### Aim of the task:
The result should be every line in the data below that carries the string "click".

### Source data:
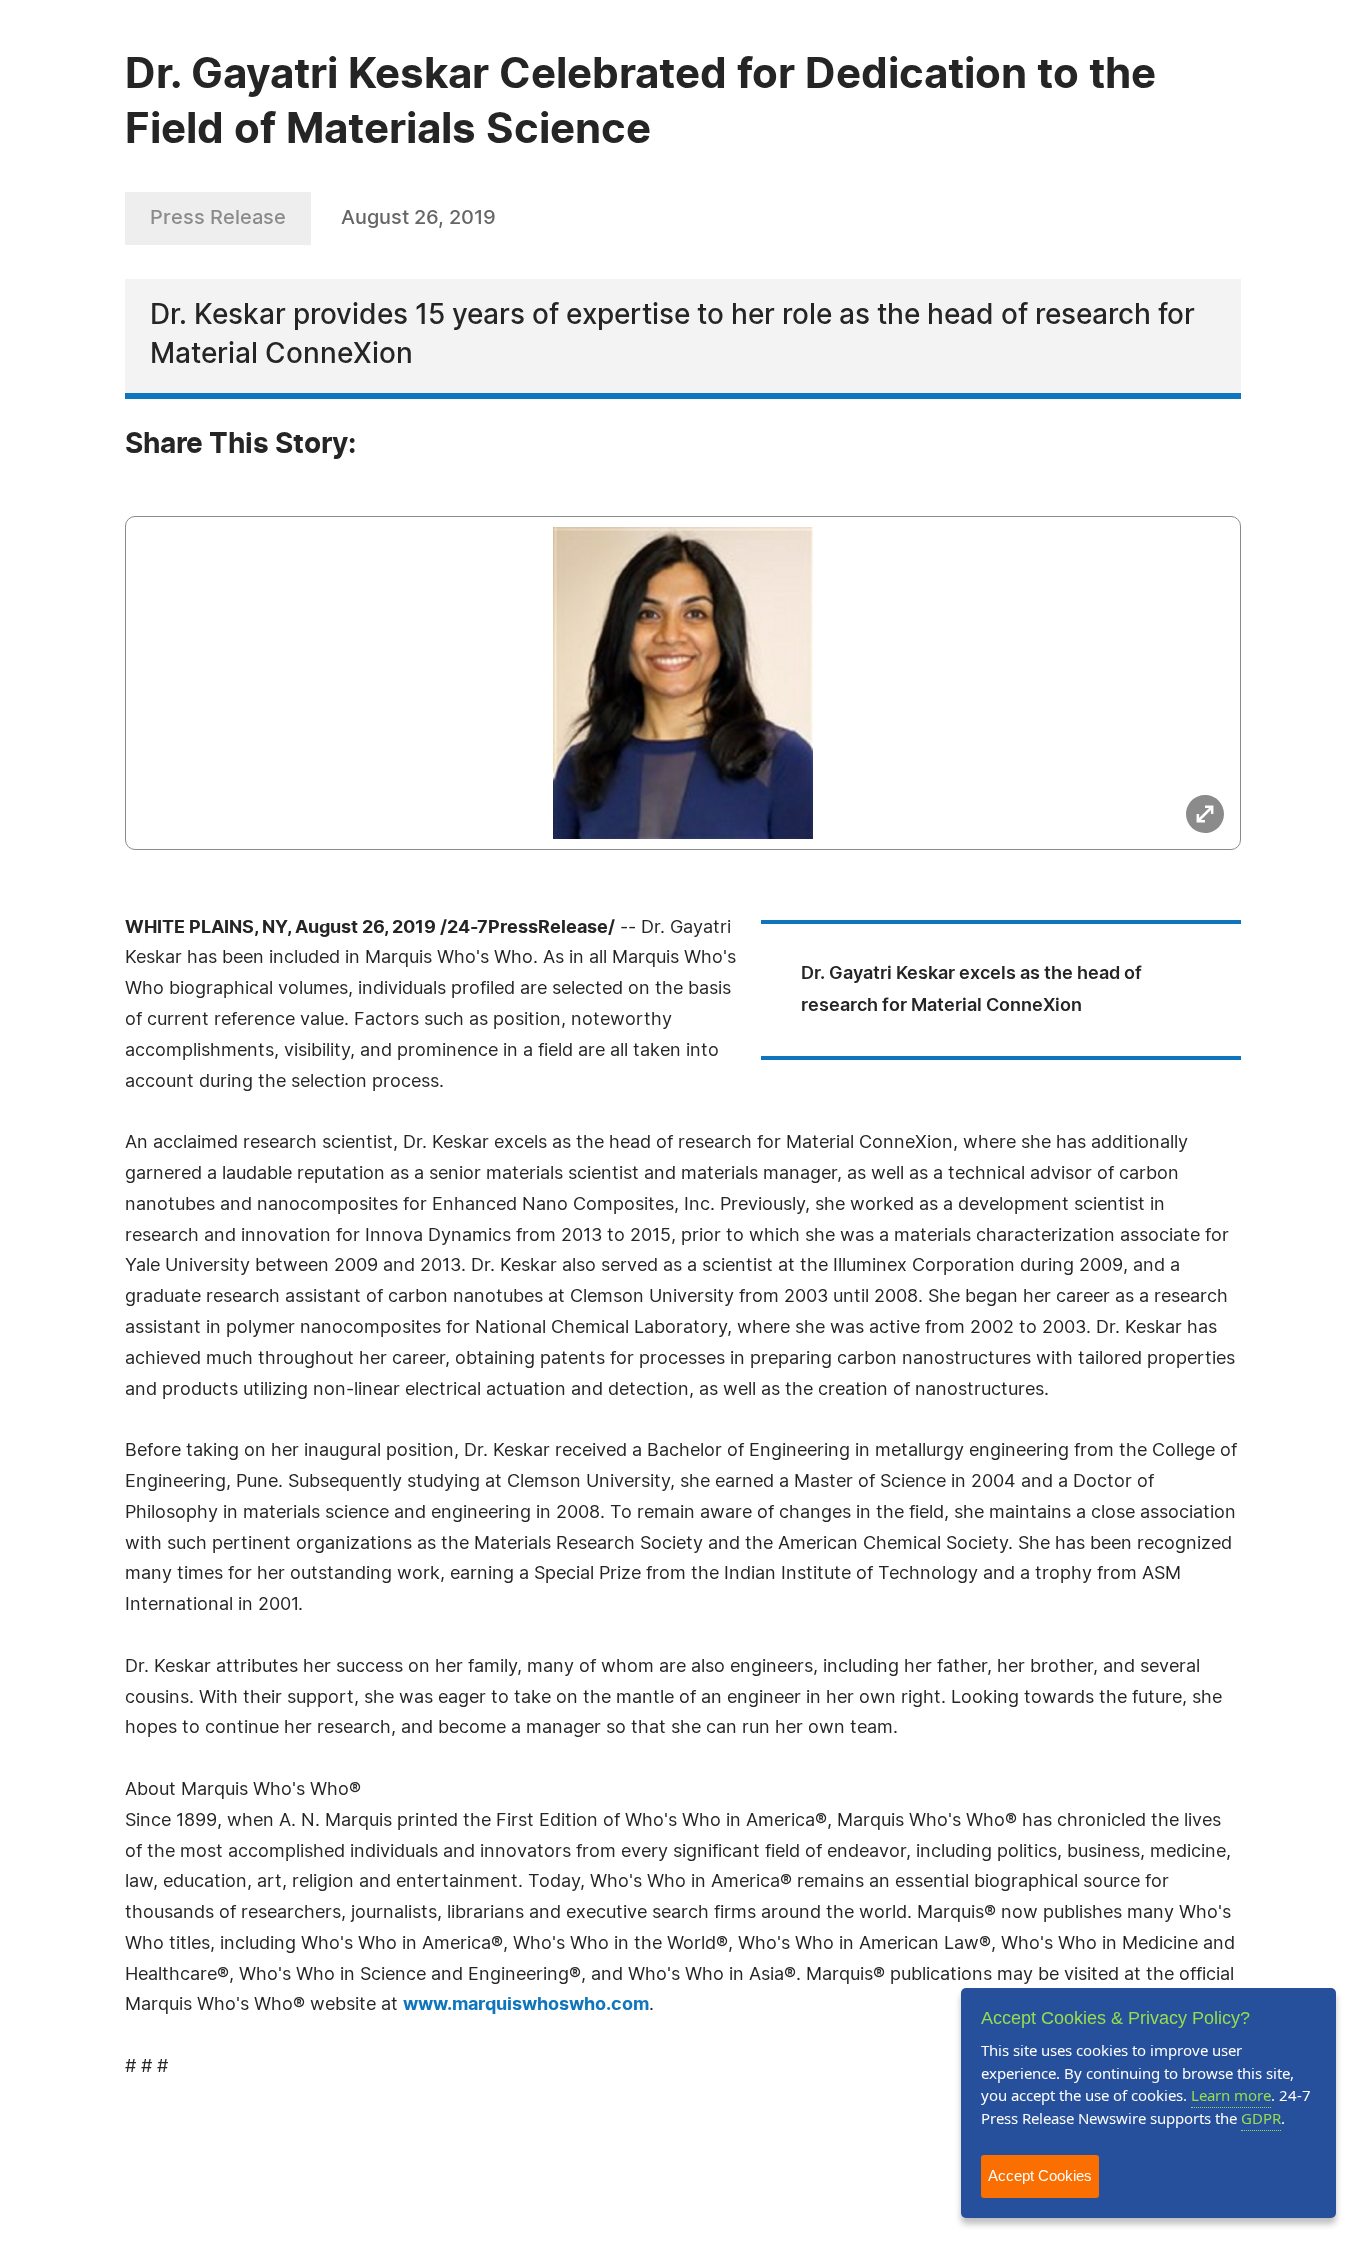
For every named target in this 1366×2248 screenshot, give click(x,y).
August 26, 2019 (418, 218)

---

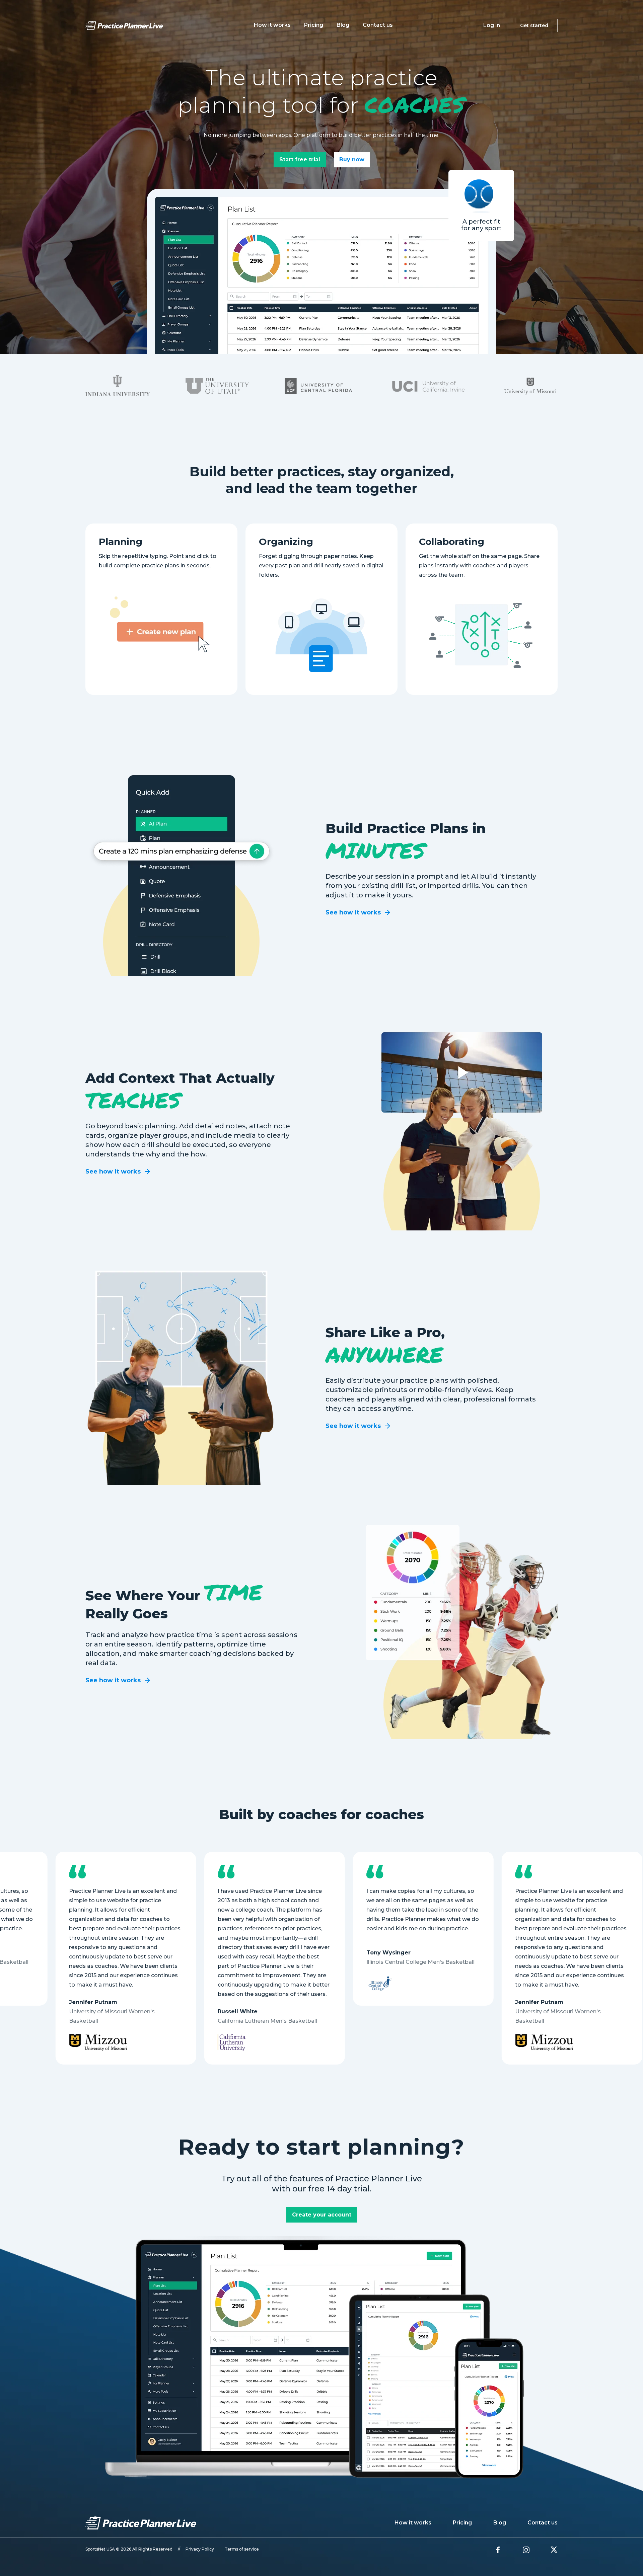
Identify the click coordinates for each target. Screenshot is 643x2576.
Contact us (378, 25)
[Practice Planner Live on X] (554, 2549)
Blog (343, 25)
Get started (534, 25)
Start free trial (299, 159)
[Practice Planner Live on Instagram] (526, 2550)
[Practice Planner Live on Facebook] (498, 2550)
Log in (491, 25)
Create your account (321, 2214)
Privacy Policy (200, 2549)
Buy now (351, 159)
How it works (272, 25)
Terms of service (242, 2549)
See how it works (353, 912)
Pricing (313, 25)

--

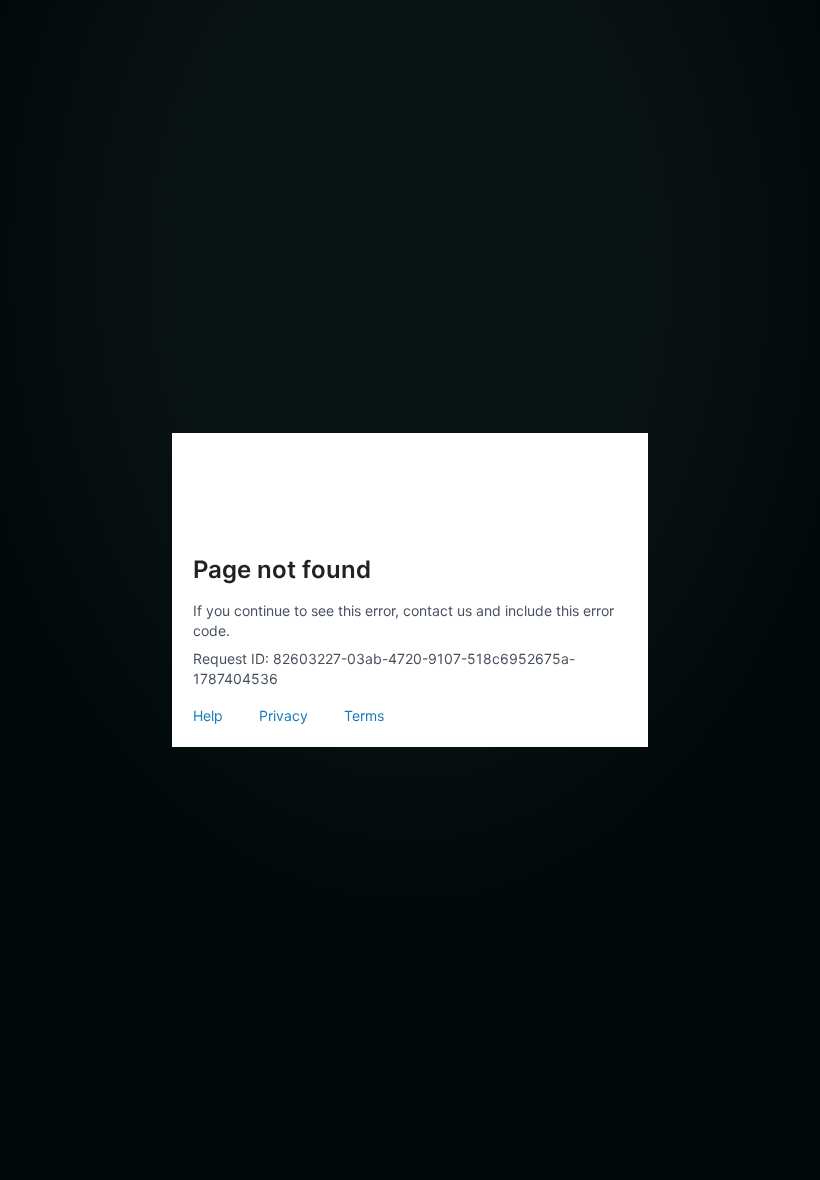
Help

### Task solution:
For every named target in this 1366×2248 screenshot, give click(x,y).
Identify the click coordinates for each target. Screenshot is 643x2576.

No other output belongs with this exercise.